*** Opening QUOTED PASSAGE ***

Iranian Shiite scholar of the 19th century

Mohammad Hossein Esheni or Mohammad Hossein Esheni Qudejani (1868 – May 5, 1956) was an Iranian Shia cleric and experienced Faqih.

== ‌Birth ==
Mohammad Hossein Esheni Qudejani was born around 1868 (1285 AH) in Qudejan village of Cheshmeh Sar Rural District in the Central District of Khansar County, Isfahan Province, Iran. He grew up in a sagacious and religious family and spent his childhood and adolescence under the tutelage of a sage pious father and a religious mother. His father Haaj Mulla Mohammad and his grandfather Haaj Mulla Ali were both Islamic scholars and ascetics of their time. Mohammad Hossein Esheni Qudejani lived in the village of Eshen for many years to propagate the rules and religion of Islam, and for this reason, he became known as "Esheni".

== Educations ==
Mohammad Hossein Esheni Qudejani, who had heard the fame of the Isfahan seminary and its ancient background many times, went to Isfahan and benefited greatly from the presence of famous men and scientists of this city. Among his professors in Isfahan are Mirza Abolma'ali Kalbasi, Mir Seyyed Mohammad Taghi Modarres, Mohammad Taghi Agha Najafi and Seyyed Mohammad Bagher Dorchehie. Mohammad Hossein Esheni Qudejani, who was a close friend and like-minded of Hossein Borujerdi and Rahim Arbab, also used the presence of Akhund Mullah Mohammad Kashani and possibly the presence of Jahangir Khan Ghashghaei.

Mohammad Hossein Esheni Qudejani, after using the presence of the famous jurists and sages of Isfahan, went to Iraq and became acquainted with the opinions and views of the Islamic jurists and scholars of that land. At that time, there were famous scholars and teachers in Najaf such as Muhammad Kadhim Khorasani, Mohammed Kazem Yazdi, Fethullah Qa'ravi Isfahani and the like, and Mohammad Hossein Esheni Qudejani probably studied under them, especially Muhammad Kadhim Khorasani and Mohammed Kazem Yazdi.

== Friends and contemporaries ==
Among his contemporaries, friends and close associates, it can be mentioned Hossein Ali Tababataei Borujerdi and Haj Agha Rahim Arbab. They got acquainted with each other in the courses of professors such as Mirza Abolma'ali Kalbasi, Seyyed Mohammad Bagher Dorchehie, Mir Seyyed Mohammad Taghi Modarres, and other professors of Isfahan at that time. They are in touch with each other for the rest of their lives.

*** Closing QUOTED PASSAGE ***
*** Opening DATA EXTRACTS ***

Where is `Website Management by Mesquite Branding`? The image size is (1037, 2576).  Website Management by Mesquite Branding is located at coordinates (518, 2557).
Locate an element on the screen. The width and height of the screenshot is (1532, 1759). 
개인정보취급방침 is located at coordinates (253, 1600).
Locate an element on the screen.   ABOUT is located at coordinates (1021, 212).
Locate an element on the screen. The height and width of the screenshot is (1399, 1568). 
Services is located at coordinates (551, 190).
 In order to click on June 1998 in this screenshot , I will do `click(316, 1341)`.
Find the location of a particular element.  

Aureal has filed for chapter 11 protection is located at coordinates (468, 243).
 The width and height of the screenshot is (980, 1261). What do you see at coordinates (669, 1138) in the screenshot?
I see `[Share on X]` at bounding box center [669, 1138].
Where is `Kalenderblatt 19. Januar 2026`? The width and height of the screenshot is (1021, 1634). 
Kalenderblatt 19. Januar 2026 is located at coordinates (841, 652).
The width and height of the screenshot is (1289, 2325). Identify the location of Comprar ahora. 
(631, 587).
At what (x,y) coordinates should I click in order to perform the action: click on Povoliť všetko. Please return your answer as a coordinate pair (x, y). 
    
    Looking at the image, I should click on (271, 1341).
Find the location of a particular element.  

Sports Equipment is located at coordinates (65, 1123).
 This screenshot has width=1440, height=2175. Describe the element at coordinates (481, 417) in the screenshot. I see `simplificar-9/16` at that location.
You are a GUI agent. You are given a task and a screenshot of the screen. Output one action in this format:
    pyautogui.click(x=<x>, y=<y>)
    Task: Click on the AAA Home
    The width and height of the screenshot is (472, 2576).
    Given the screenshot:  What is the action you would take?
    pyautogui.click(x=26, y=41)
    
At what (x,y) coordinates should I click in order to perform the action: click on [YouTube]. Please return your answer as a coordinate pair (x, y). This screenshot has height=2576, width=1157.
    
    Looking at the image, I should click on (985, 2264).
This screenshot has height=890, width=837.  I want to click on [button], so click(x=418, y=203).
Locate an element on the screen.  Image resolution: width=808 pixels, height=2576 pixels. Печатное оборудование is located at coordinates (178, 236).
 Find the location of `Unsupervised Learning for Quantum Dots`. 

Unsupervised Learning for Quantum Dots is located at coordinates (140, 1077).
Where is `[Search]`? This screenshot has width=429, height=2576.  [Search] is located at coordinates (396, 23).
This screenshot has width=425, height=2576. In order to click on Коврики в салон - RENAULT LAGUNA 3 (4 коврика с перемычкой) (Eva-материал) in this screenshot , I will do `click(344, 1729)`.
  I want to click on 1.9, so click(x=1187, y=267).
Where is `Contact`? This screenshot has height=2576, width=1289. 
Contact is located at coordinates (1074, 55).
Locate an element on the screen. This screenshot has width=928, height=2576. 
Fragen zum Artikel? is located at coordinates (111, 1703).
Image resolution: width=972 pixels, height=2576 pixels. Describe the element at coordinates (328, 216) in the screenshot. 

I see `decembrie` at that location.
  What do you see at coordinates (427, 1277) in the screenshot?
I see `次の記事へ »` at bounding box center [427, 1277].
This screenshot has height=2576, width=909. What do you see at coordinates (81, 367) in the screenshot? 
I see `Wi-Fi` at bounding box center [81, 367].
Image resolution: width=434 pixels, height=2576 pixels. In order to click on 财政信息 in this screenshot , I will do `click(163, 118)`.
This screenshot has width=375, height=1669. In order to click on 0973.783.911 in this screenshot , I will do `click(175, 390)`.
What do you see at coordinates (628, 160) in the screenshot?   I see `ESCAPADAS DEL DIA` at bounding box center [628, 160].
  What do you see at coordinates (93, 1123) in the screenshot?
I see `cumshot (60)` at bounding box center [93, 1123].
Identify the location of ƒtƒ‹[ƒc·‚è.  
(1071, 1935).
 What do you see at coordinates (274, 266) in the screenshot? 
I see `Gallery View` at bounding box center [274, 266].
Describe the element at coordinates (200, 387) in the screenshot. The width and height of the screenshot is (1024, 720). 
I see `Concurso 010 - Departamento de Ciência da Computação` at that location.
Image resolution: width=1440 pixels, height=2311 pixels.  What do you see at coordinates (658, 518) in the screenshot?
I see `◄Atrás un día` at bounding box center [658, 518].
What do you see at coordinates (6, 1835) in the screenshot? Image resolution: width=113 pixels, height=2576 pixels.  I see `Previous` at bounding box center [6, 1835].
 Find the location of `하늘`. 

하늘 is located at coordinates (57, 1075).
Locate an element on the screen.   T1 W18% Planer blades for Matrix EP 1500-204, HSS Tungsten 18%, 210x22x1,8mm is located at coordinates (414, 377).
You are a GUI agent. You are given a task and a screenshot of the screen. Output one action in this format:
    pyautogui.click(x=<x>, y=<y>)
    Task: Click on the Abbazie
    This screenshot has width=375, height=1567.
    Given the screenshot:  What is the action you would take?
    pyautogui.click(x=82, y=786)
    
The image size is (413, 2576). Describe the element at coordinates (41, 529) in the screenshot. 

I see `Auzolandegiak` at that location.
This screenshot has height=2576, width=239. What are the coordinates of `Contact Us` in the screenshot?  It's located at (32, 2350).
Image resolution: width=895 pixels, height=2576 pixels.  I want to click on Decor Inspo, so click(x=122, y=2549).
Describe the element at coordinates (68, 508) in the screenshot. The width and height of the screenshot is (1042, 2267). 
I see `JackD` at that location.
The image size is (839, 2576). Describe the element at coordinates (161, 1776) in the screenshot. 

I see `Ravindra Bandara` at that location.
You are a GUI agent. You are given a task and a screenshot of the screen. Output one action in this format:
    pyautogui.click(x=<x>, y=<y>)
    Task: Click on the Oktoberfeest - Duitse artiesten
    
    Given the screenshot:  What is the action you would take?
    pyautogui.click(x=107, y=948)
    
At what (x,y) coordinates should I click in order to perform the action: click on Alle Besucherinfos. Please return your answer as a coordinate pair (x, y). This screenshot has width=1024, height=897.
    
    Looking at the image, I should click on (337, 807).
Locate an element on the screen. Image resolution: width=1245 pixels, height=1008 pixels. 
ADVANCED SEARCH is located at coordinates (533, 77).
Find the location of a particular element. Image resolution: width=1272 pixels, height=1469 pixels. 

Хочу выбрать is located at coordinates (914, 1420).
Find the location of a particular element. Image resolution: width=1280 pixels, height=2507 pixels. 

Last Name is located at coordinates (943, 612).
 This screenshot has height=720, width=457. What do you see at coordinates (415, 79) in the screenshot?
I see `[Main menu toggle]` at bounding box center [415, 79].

*** Closing DATA EXTRACTS ***

WORK ORDER. According to the text about Mohammad Hossein Esheni Qudejani, why did he become known as "Esheni"?

FINISHED EXERCISE. He lived in the village of Eshen for many years to propagate the rules and religion of Islam.